Ao eleger Jesus, Deus concedeu a todos os
homens a eleição, a salvação e a vida e confere a si próprio a reprovação, a
perdição e a morte. Portanto, Deus absorveu o homem às suas custas.
Essa ação de Deus, contudo, não garante que
todos os homens, no final. Sejam salvos, nem tão pouco que haja limitação no
número e agraciados por sua dádiva. Em suma, ele deixa a questão em aberto.
Quando as afirmativas neo-ortodoxas foram
externadas não deixaram de causar terríveis prejuízos para a compreensão do
evangelho. Em parte, esse movimento veio ocupar o espaço de debate deixado
pelos fundamentalistas que agora se dedicavam a combater a teoria evolucionista
e ao comunismo fugindo do bom combate filosófico com os Liberais.
Os neo-ortodoxos ao afirmarem que as escrituras
não eram objetivamente a palavra de Deus, mas, que continha a palavra de Deus,
bem como, que ela não detinha o monopólio da revelação já que na pratica era
fruto da experiência humana eles se contrapõem a própria escritura quando afirma
a sua inspiração divina.
“Toda a Escritura é inspirada por Deus e
proveitosa para ensinar, para repreender, para endireitar as coisas, para
disciplinar em justiça, a fim de que o homem de Deus seja plenamente
competente, completamente equipado para toda boa obra”.
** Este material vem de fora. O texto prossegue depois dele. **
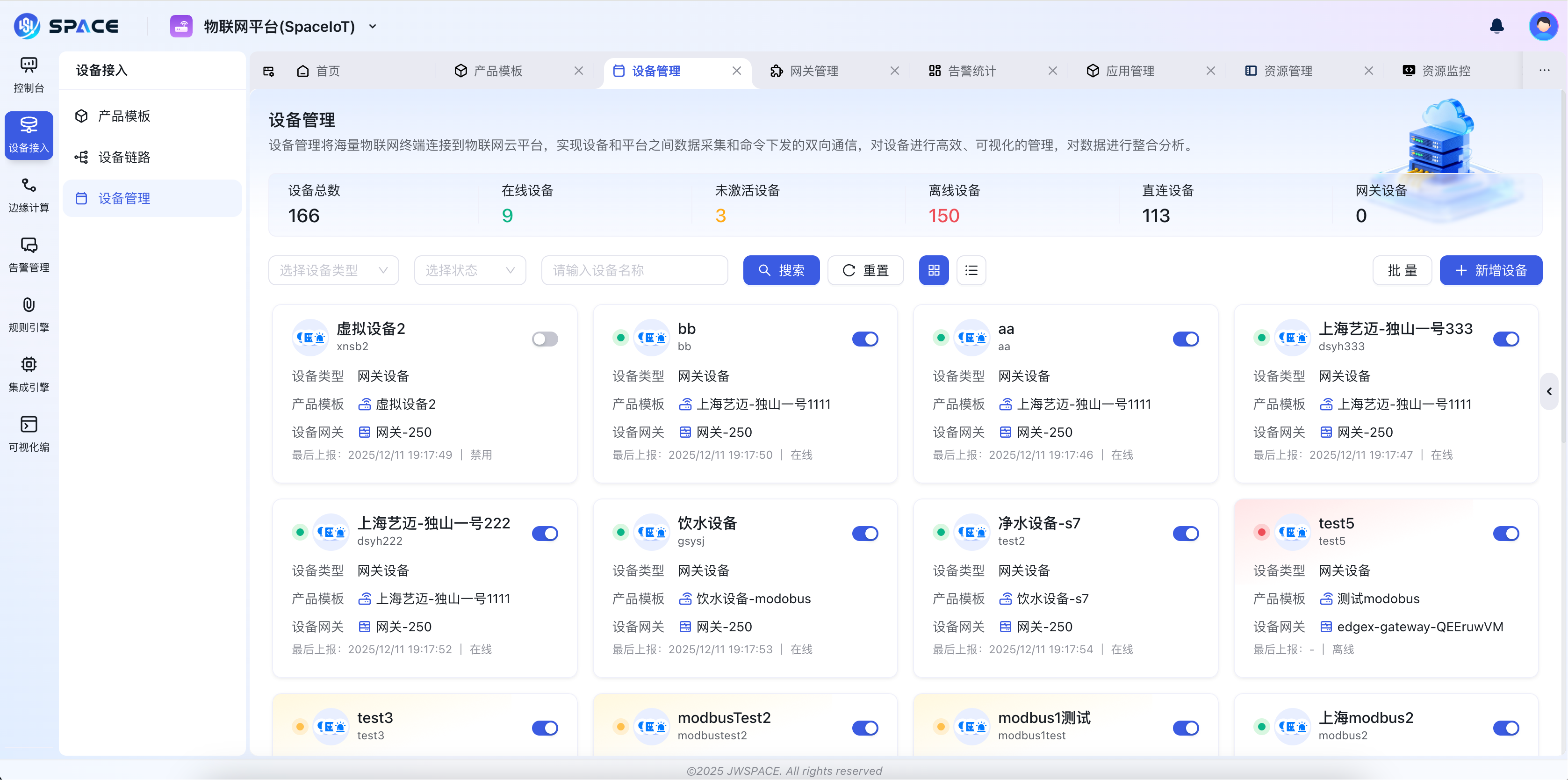Image resolution: width=1568 pixels, height=780 pixels.
Task: Open the 控制台 section in the left sidebar
Action: tap(28, 74)
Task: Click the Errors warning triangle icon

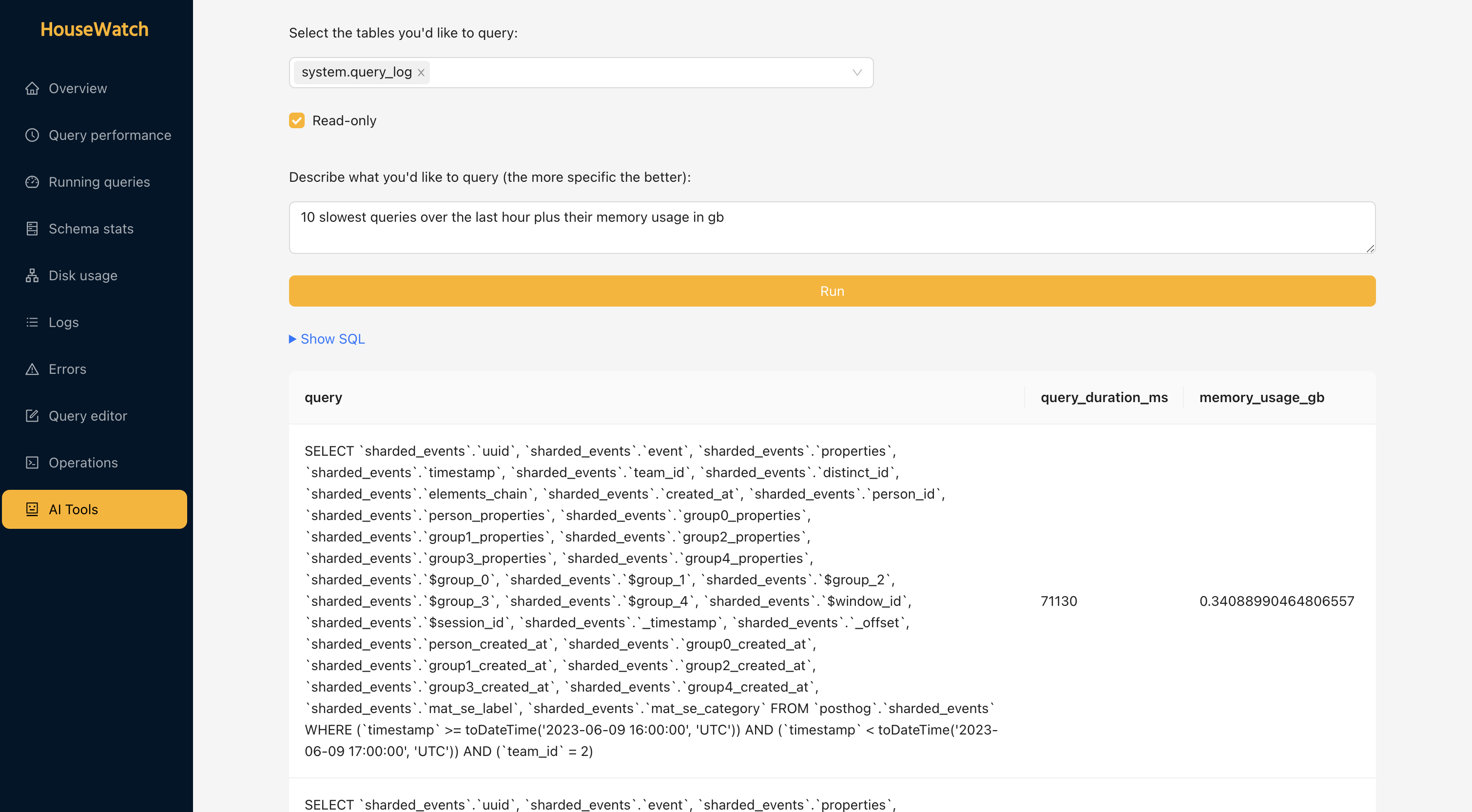Action: pyautogui.click(x=32, y=369)
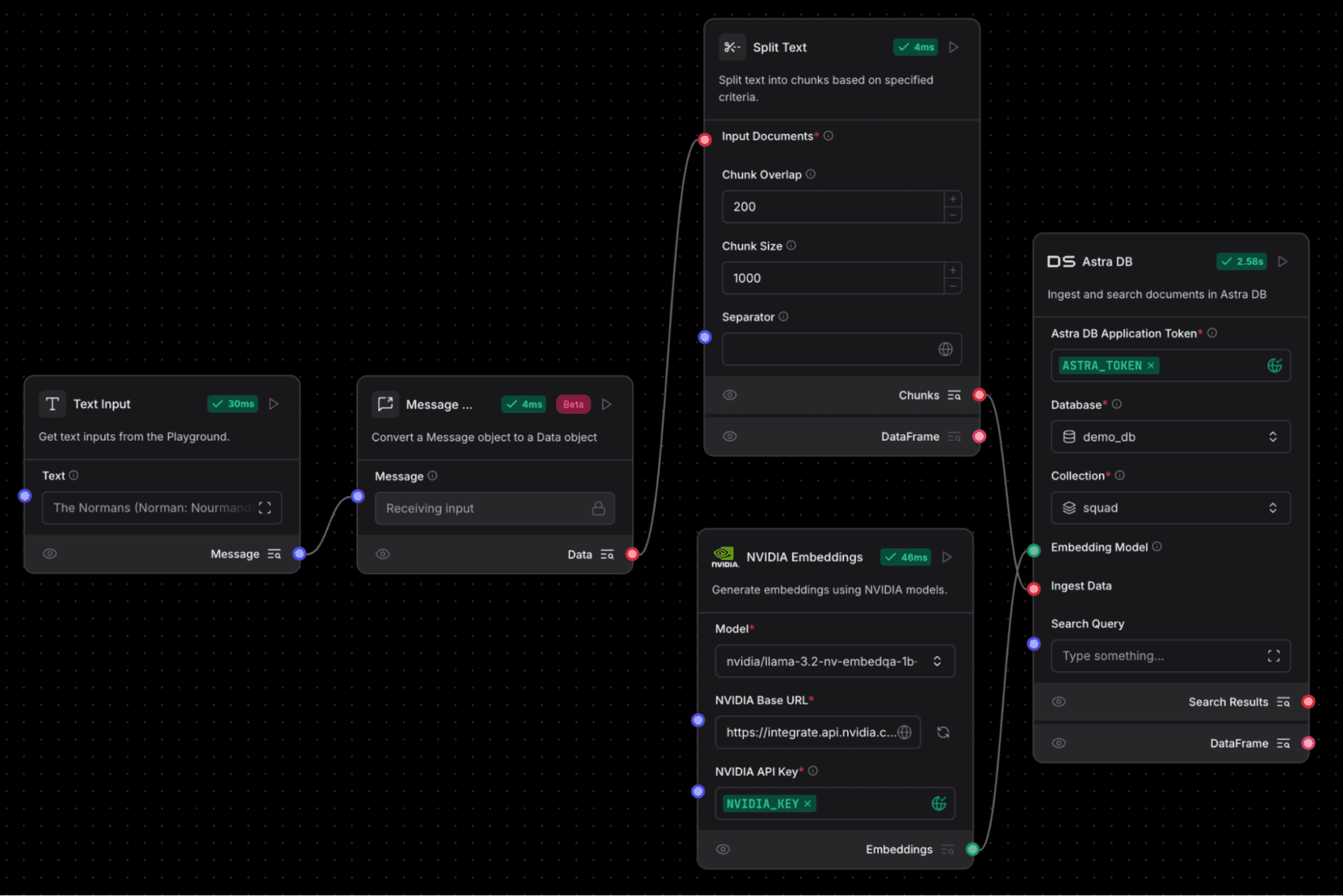The height and width of the screenshot is (896, 1343).
Task: Click the refresh icon beside NVIDIA Base URL
Action: point(943,732)
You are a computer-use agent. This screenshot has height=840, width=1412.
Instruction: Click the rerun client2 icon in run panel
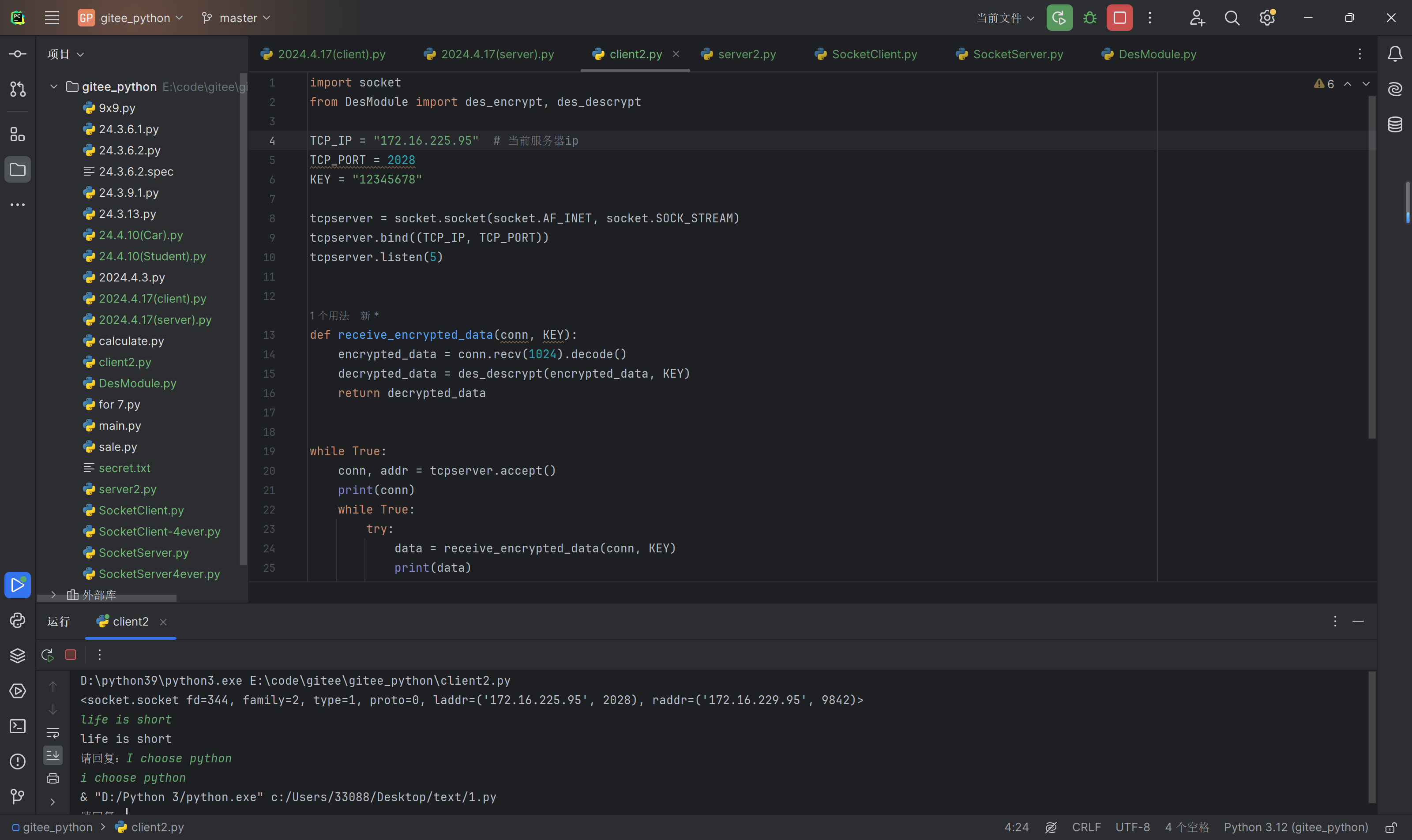point(48,655)
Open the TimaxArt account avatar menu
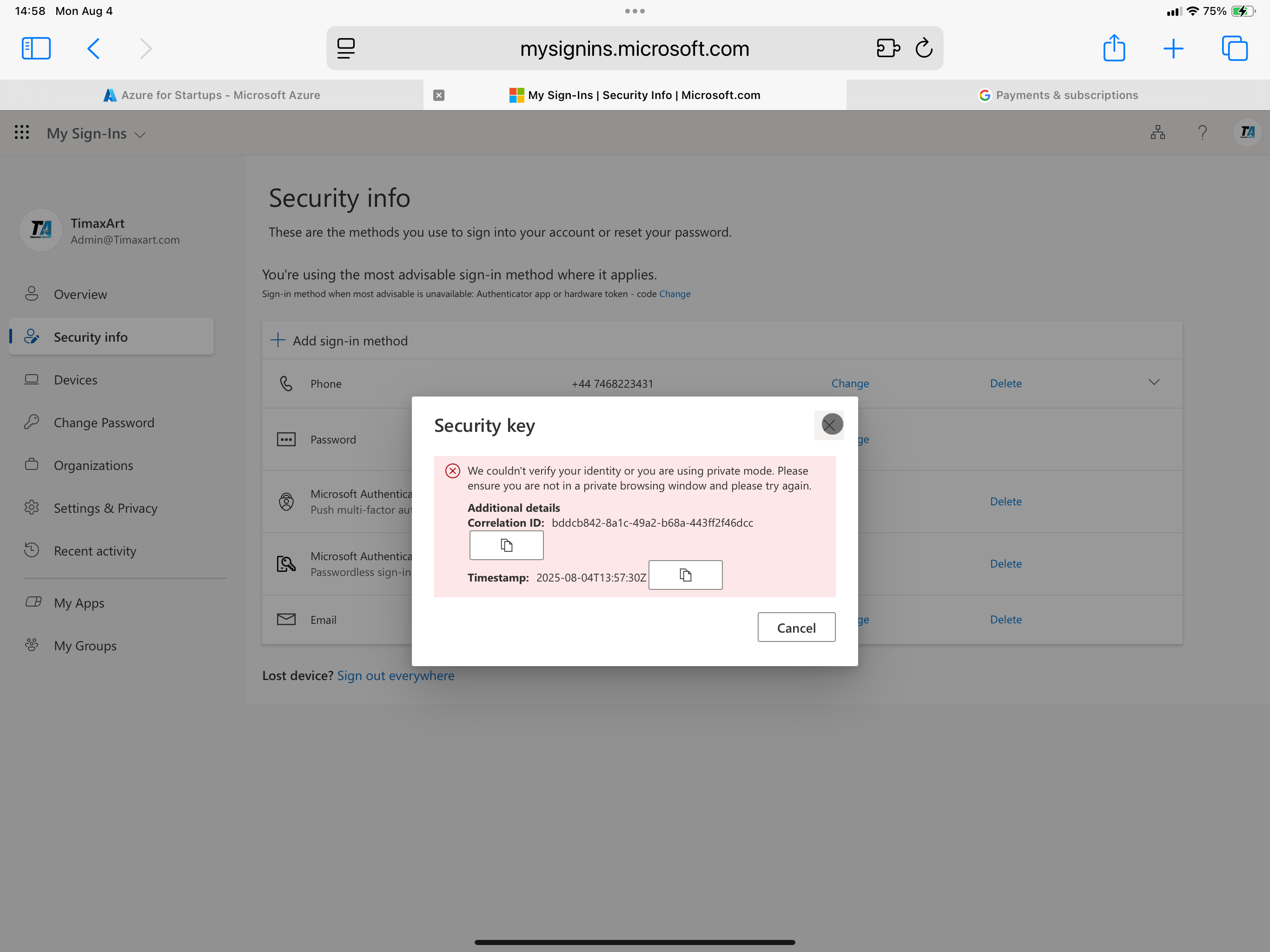 [1246, 132]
É interessante observar que ao usar a palavra
“inspirada”, Paulo desejava passar aos seus leitores a ideia de que foi
“soprada por Deus”. Para o apostolo não restava nenhuma dúvida acerca da
autenticidade da revelação bíblica. Lógico, que existiu o humano, porém, esse não
interferiu na mensagem, muito embora tenha deixado sua marca ao abordar a
verdade divina.
Esse mesmo pensamento é partilhado pelo
apostolo Pedro quando afirma:
“Porque a profecia nunca foi produzida
pela vontade do homem, mas os homens falaram da parte de Deus conforme eram
movidos por espírito santo”. 2Pe 1.21
O Espirito Santo de Deus aparece aqui mais
claramente como aquele que está por trás de toda revelação bíblica. O próprio Cristo
quando estava se despedindo dos seus discípulos já advertia que essa seria uma
das tarefas do Espirito Santo de Deus.
“Mas o Advogado, o Espírito Santo, a quem
o Pai enviará em meu Nome, esse vos ensinará todas as verdades e vos fará
lembrar tudo o que Eu vos disse”.
Portanto, as escrituras são inspiradas por
Deus. Lógico, que não é uma revelação completa da divindade, visto que, o
Senhor transcende qualquer entendimento humano, contudo, é a carta de Deus aos
homens que pela fé em Cristo e arrependimento dos seus pecados são alcançados
pela graça salvadora do nosso Deus.
Bibliografia:
OLSON, Roger E.
História da Teologia cristã: 2000 anos de tradição e reformas.